## [Supplied passage]
◆ ◆ ◆

Penn Vet working dogs graduate to local police departments

Last week, a small group of Penn graduates, surrounded by loved ones, was feted for their rigorous training and bright future in a ceremony punctuated by enthusiastic barks.

On May 18, the Penn Vet Working Dog Center (WDC) celebrated three of its canine graduates: Jerry, Fearghas, and Kilo. Having completed an intensive training program at the Center, the three are joining up with police departments in the region to contribute their highly tuned skills in scent detection.

“This is so exciting because we’re coming up on [the Center’s] five-year anniversary and we really didn’t anticipate being involved in law enforcement to the degree that we are,” says Cynthia Otto, the WDC’s founder and director. “[Our relationships with local police departments] allow us to do so much and learn so much so our dogs can keep working better, safer, and healthier.”

The WDC trains dogs in skills such as urban search-and-rescue, and cancer and accelerant detection, but the recent full-time hire of Bob Dougherty, who served as a police K-9 officer for three decades in Cheltenham Township, as the Center’s law enforcement canine coordinator, has ramped up the Center’s efforts in training police dogs.

◆ ◆ ◆

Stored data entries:

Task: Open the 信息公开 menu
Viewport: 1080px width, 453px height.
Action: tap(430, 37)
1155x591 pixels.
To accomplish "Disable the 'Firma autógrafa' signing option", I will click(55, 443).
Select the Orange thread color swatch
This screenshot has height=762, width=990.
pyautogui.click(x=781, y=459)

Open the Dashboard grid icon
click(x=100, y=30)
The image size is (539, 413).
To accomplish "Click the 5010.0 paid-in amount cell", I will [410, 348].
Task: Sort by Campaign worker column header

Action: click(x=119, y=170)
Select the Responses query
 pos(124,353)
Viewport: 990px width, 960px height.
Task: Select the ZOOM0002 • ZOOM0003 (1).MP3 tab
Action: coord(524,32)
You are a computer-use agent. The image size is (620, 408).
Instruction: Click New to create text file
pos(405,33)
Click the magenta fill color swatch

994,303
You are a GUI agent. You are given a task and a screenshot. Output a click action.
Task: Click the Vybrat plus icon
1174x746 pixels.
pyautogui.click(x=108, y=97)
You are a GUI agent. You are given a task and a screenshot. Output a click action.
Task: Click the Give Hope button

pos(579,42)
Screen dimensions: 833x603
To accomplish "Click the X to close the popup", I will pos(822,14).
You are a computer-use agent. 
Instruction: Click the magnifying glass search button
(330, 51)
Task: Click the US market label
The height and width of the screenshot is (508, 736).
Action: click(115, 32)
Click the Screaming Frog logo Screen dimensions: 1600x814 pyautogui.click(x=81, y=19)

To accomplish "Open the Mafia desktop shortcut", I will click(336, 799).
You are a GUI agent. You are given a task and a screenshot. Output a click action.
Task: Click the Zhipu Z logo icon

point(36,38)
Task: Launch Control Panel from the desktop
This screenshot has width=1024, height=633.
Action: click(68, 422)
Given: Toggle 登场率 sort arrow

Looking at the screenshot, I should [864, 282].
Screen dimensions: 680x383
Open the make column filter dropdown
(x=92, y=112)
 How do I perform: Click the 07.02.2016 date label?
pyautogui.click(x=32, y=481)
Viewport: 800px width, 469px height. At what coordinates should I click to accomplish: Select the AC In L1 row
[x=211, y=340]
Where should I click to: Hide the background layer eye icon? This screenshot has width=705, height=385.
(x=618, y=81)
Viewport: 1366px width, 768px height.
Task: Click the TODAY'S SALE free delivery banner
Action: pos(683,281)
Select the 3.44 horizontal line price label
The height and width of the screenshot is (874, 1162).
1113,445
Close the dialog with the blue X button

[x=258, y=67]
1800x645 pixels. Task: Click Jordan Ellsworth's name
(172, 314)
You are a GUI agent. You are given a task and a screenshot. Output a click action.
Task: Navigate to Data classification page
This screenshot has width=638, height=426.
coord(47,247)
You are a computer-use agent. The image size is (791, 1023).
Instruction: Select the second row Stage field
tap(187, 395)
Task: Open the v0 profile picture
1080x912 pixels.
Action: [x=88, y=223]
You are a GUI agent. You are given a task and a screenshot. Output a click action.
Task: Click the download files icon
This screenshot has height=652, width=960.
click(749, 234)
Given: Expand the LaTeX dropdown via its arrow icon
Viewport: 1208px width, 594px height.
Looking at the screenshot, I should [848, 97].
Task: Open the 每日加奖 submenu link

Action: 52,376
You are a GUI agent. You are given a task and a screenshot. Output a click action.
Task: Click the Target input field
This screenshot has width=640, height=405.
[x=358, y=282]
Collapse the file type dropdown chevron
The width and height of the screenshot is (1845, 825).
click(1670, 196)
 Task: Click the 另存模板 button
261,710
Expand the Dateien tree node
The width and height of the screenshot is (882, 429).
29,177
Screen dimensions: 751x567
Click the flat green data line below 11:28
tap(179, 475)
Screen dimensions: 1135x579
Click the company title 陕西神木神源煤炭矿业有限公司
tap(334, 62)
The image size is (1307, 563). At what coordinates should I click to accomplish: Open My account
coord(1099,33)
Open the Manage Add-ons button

◆ ◆ ◆

## [To do]
**1)** According to the Penn Vet article, on what date did the Working Dog Center celebrate its three canine graduates?
**2)** Translate this sentence from the Penn Vet article into Spanish: "On May 18, the Penn Vet Working Dog Center (WDC) celebrated three of its canine graduates: Jerry, Fearghas, and Kilo."
**3)** Reproduce the part of the Penn Vet article between "Last week, a" and "in scent detection.", inclusive.

## [Expected responses]
**1)** May 18

**2)** El 18 de mayo, el Penn Vet Working Dog Center (WDC) celebró a tres de sus graduados caninos: Jerry, Fearghas y Kilo.

**3)**
Last week, a small group of Penn graduates, surrounded by loved ones, was feted for their rigorous training and bright future in a ceremony punctuated by enthusiastic barks.

On May 18, the Penn Vet Working Dog Center (WDC) celebrated three of its canine graduates: Jerry, Fearghas, and Kilo. Having completed an intensive training program at the Center, the three are joining up with police departments in the region to contribute their highly tuned skills in scent detection.